Letters | Fintech is moving fast. Gen Z’s financial literacy must keep pace
Readers discuss the need to get the basics right in financial education, introducing means testing for electricity subsidy, and an unexpected encounter with American spelling in Hong Kong

At dinner in Causeway Bay one evening, I overheard a young man sitting nearby talking excitedly about his experience investing in cryptocurrencies. It was encouraging to see such enthusiasm in a young Hongkonger, but I wonder if his engagement with emerging technologies is matched by a familiarity with foundational financial concepts such as how to interpret his own payslip.
I see a broader pattern: many Gen Z Hongkongers I know have a keen interest in sophisticated financial instruments yet have limited exposure to financial fundamentals. They are genuinely interested in the markets. They follow trading platforms and discuss blockchain developments. Yet they may not know how compound interest builds wealth, how to read a tax document or how to plan for retirement.

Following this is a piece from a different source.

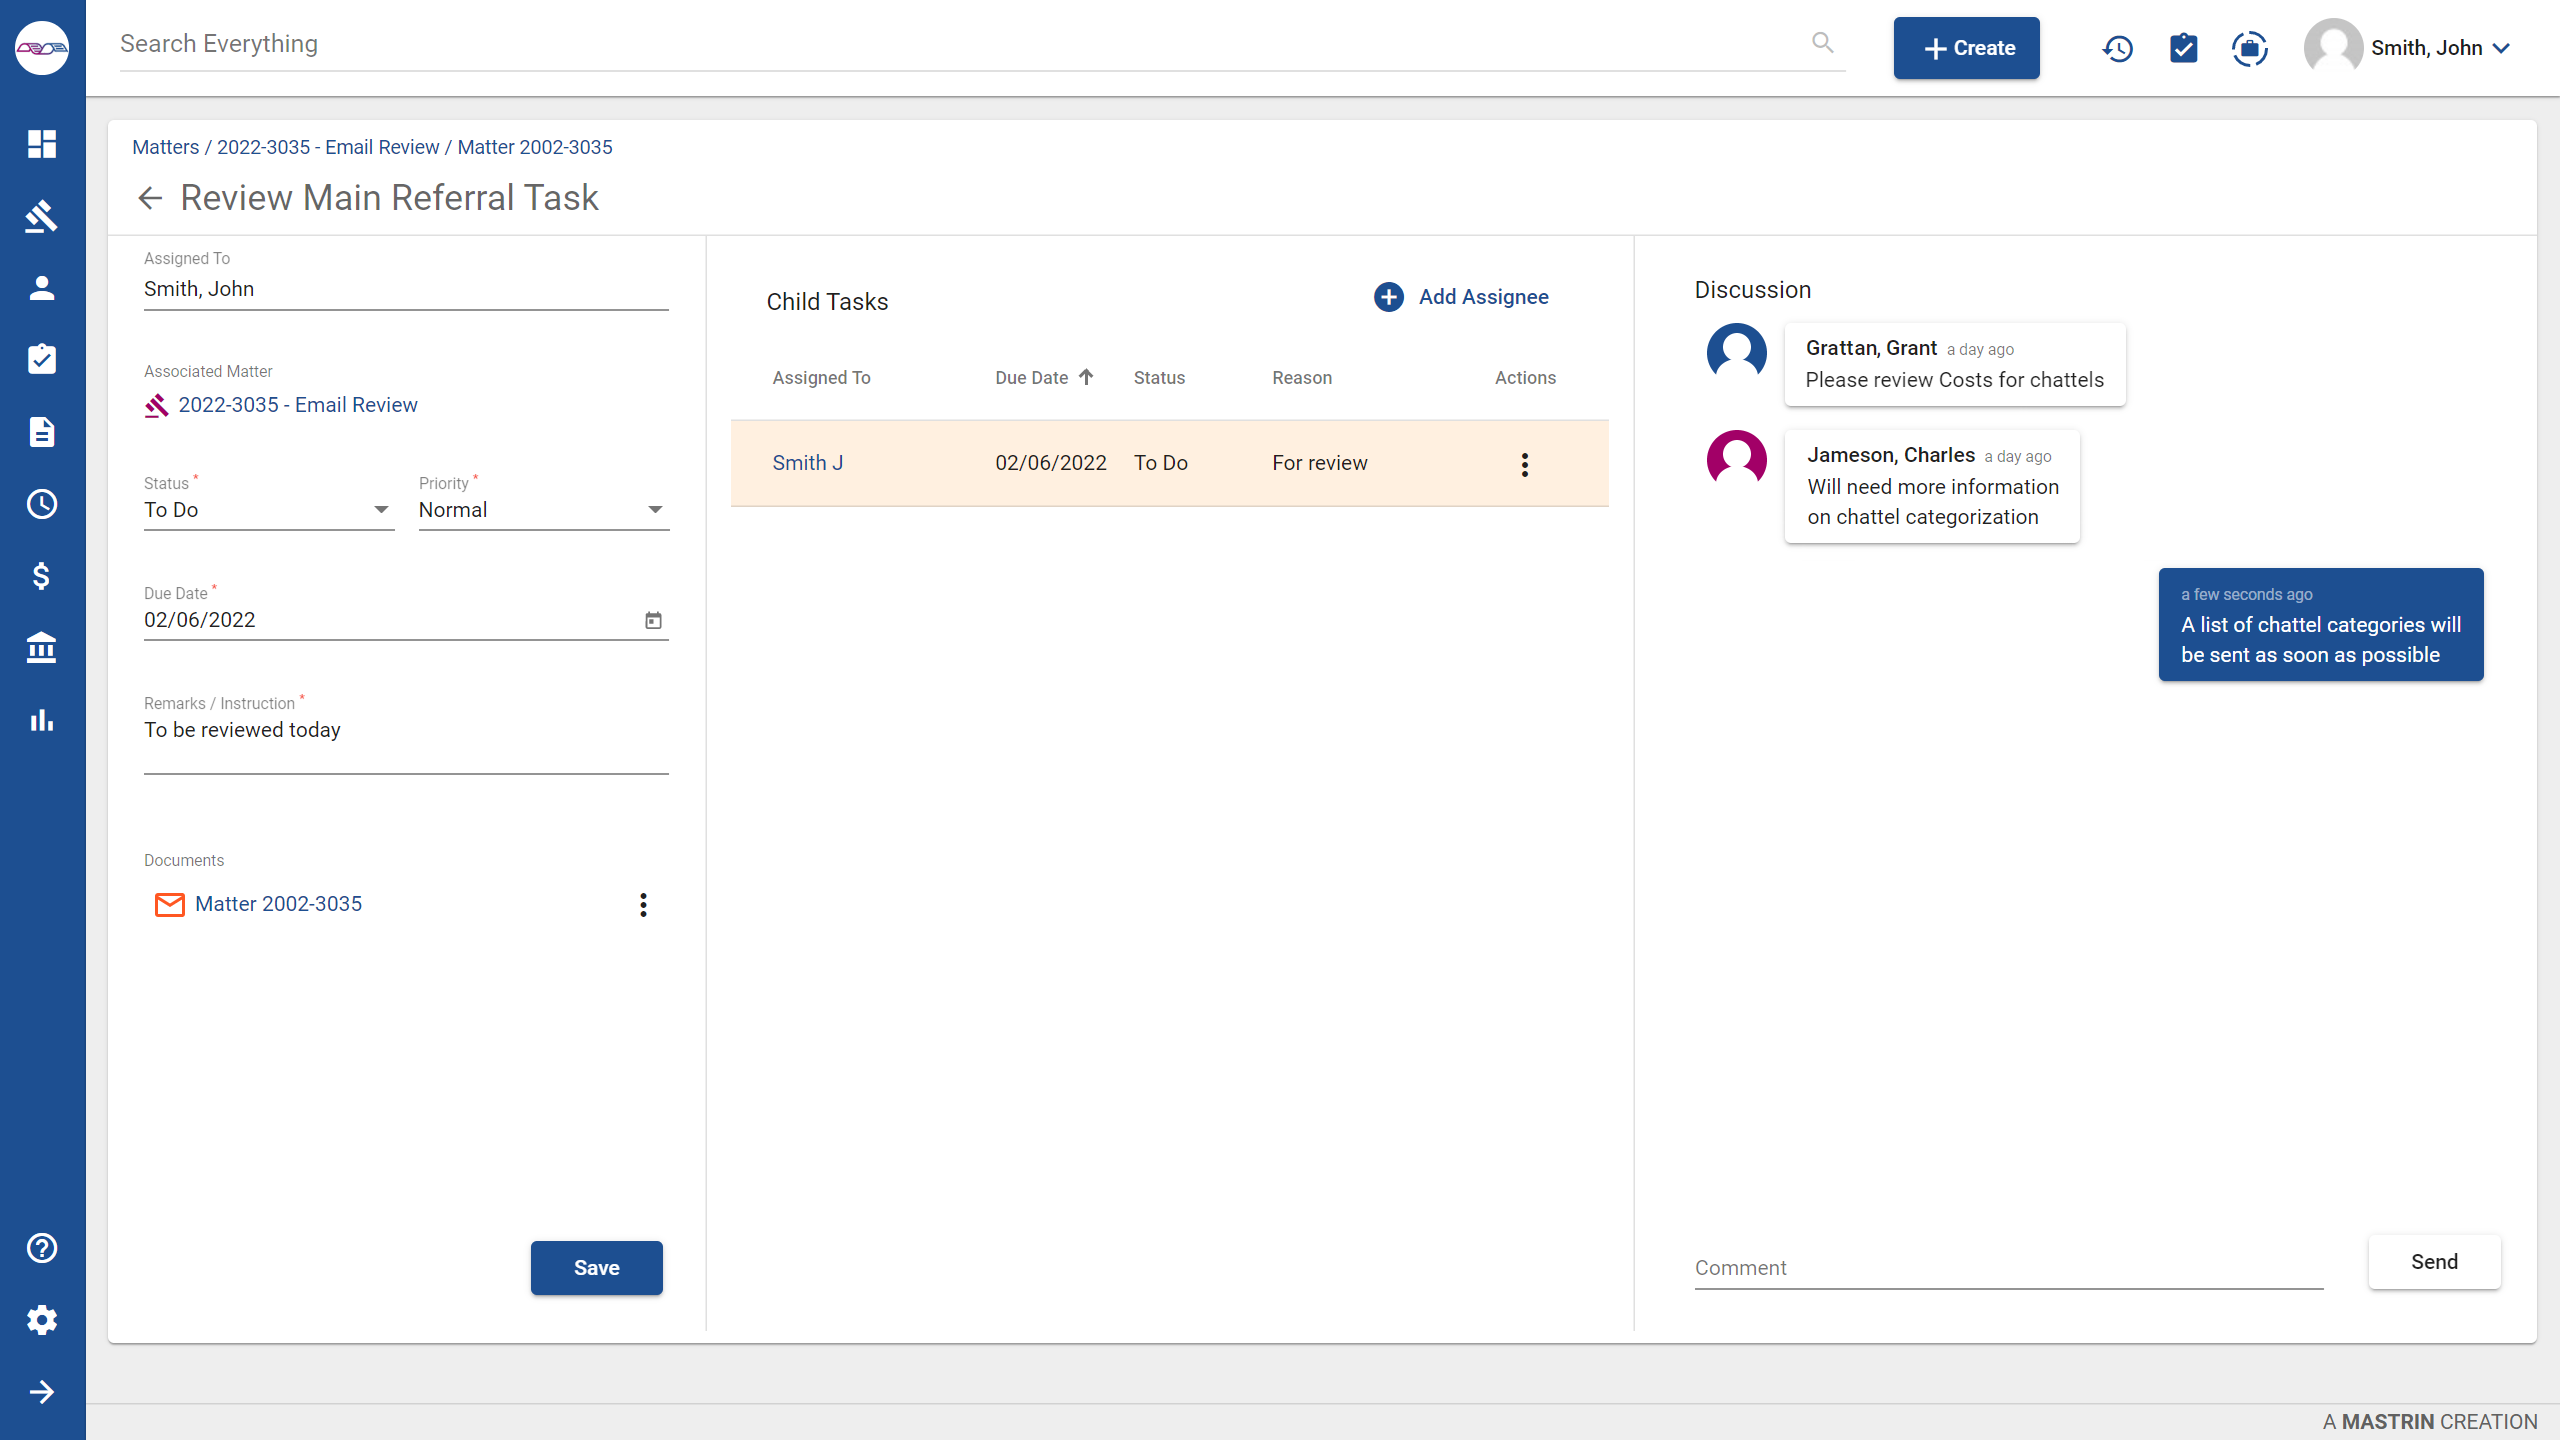Image resolution: width=2560 pixels, height=1440 pixels.
Task: Open the Priority dropdown set to Normal
Action: click(655, 509)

This reflects a lack of financial literacy education. Hong Kong’s education system prioritises academic excellence. However, practical financial literacy has not been integrated into the curriculum.
Meanwhile, technology platforms have made investing more accessible than ever. Gen Z youth grew up with digital tools that previous generations didn’t access until much later in their careers. This creates a gap between accessibility and knowledge.
The authorities recognise this problem and have rolled out initiatives such as “Hong Kong Money Month 2025” to raise awareness. But the need is urgent: investing is fast becoming a game, with access granted to anyone who wants it. Many of these instruments are leveraged and volatile, dangerous enough to wipe you out in seconds. This downside must be actively managed.